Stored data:
_ _ _ _ _

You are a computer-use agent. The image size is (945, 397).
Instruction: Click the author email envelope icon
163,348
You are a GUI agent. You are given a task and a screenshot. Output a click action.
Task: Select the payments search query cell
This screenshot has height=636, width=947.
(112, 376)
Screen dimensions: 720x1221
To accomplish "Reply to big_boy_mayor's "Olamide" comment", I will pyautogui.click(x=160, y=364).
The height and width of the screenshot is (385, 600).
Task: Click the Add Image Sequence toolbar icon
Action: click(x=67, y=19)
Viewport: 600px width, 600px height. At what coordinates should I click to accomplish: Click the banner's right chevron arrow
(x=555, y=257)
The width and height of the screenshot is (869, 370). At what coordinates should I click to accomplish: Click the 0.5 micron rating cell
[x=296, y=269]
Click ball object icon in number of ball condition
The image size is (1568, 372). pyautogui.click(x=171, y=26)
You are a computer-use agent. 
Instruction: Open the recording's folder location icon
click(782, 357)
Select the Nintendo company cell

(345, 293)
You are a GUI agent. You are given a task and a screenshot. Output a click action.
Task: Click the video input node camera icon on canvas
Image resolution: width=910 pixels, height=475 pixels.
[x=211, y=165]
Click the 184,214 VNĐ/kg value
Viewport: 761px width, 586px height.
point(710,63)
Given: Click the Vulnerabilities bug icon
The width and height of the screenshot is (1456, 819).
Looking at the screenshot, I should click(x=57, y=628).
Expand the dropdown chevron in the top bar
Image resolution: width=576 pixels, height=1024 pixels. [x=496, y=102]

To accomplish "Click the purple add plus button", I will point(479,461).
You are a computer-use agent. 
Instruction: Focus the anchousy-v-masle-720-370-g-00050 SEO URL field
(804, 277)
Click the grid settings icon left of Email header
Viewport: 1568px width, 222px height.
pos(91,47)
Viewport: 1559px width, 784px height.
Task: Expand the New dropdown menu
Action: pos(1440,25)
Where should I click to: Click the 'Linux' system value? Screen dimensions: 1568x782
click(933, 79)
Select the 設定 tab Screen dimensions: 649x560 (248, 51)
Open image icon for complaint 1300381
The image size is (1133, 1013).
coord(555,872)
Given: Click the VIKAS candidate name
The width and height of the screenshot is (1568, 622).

_ _ _ _ _

Required work
When you answer, output each line of the data exactly as given, from its first line up to and including the one with "Screen dimensions: 720x1221".

Output of the task
You are a computer-use agent. The image size is (945, 397).
Instruction: Click the author email envelope icon
163,348
You are a GUI agent. You are given a task and a screenshot. Output a click action.
Task: Select the payments search query cell
This screenshot has height=636, width=947.
(112, 376)
Screen dimensions: 720x1221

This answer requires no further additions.